The Readings of today’s liturgy are all of a piece. In different ways they say the same thing. Heeding God’s call cannot be resisted except at the price of not being true to one’s deepest self, that self which is tune with what God wants. God and His Christ are to be trusted absolutely. No matter what the world says by way of ridicule, the believer should maintain this absolute trust. God will stand at his side. In following Christ, the Christian will inherit eternal life with God. In worshipping God, the Christian should be ever mindful of these basic truths and offer joyfully himself or herself to God in trust.

In our cultures today, where there is so much yearning and talk of well-being and the pursuit of happiness, this instinct for happiness finds a perfect home. However, let us look at what our Father Founder says:

We do not have to seek happiness; it is something from which we are wonderfully dispensed. Happiness has to be sought by those who in some way depart from Christ, either in a guilty way, in the formal and strict sense of the word, or by a general irresponsibility of the world, and especially the Christians, those who should be the authentic apostles and consecrate their lives, each and every moment of their existence, to be converting their spirit and, with the love of their spirit, to everyone (June, 29, 1972).

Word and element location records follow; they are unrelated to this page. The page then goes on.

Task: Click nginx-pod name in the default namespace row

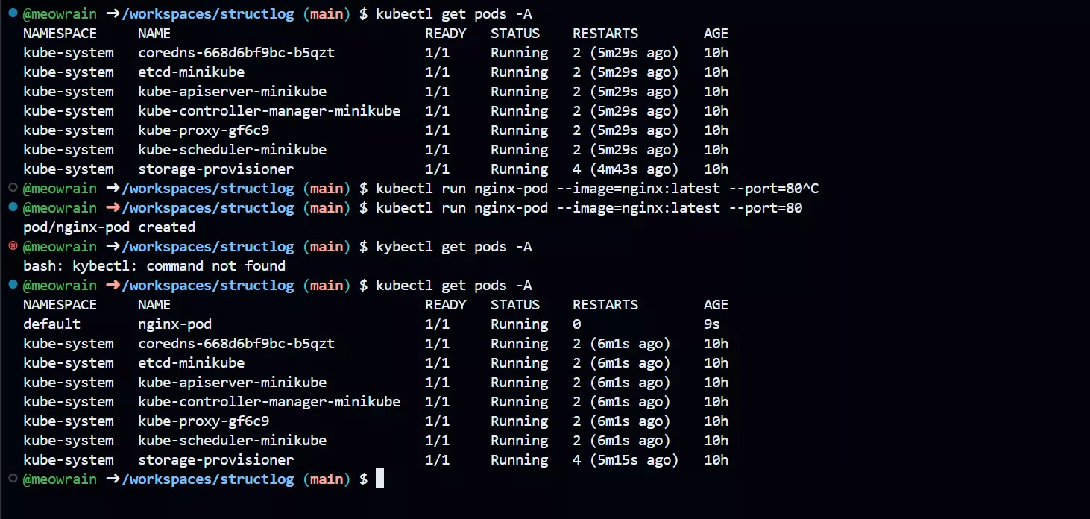Action: [x=174, y=324]
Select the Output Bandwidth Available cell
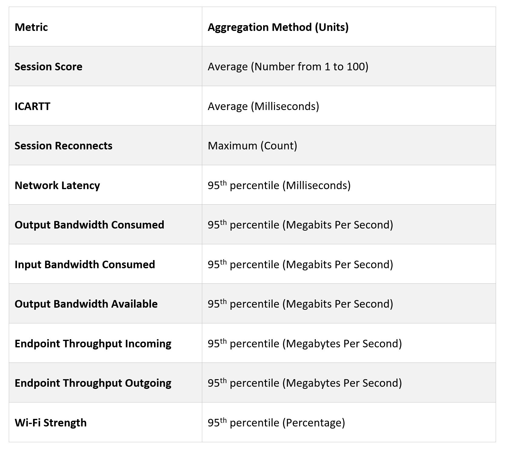506x451 pixels. click(86, 304)
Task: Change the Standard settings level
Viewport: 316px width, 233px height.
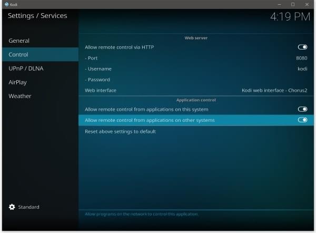Action: pyautogui.click(x=28, y=207)
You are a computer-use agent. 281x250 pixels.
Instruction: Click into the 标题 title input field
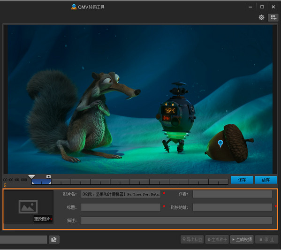coord(121,207)
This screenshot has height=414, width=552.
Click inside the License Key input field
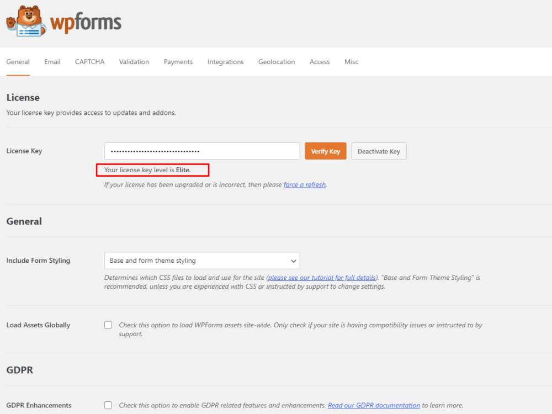201,151
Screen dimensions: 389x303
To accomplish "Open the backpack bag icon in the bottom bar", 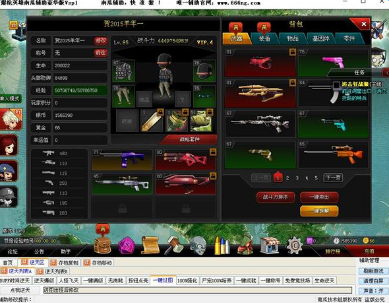I will (x=102, y=245).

It is important to remember that instincts are something we share with animals. A generally accepted definition of instinct is the tendency of an organism to make a complex and specific response to environmental stimuli without involving reason. The key here is “not involving reason.” Moreover, we would say that neither does faith intervene in instinctive, or “automatic”, reactions, as some say.

The will to achieve gratification, acknowledgements and benefits will be always there. Even in the purest acts of love there is often some veiled forms of selfishness and ambition. In today’s Gospel, the role of the instinct of happiness is incarnated by the sentimental, good and saint Peter. Now he becomes a stumbling block because he lets himself be guided by human reasoning. It aims to glory, successes, honors which are obstacles in the path of the Master and his disciples.

With the troubles around me and my lack of faith, a lot of awful things might happen, demanding a response, a new effort. But then it becomes like fire burning in my heart imprisoned in my bones; I grow weary holding it in, I cannot endure it (Jeremiah 20:9).

In our sufferings we too tend to see situations from a narrow, superficial and short-sighted perspective. It is to see that our way of thinking is an obstacle to God’s plan, and is also at the same time, the obstacle towards our happiness. We can only surrender joyfully to God’s plan when we model our thinking, our perspective and therefore our behavior or life to that of God’s, then we will, as Jesus said, be rewarded, with a life that the world cannot give, with a peace and joy that can be ours already.

Three imperatives characterize the radicalism of a choice that does not admit delays nor second thoughts: Deny yourself, take up your cross, follow me. And always remembering that this does not consist of occasional actions, of something we do in difficult moments, but of a state, of what we call continuous prayer.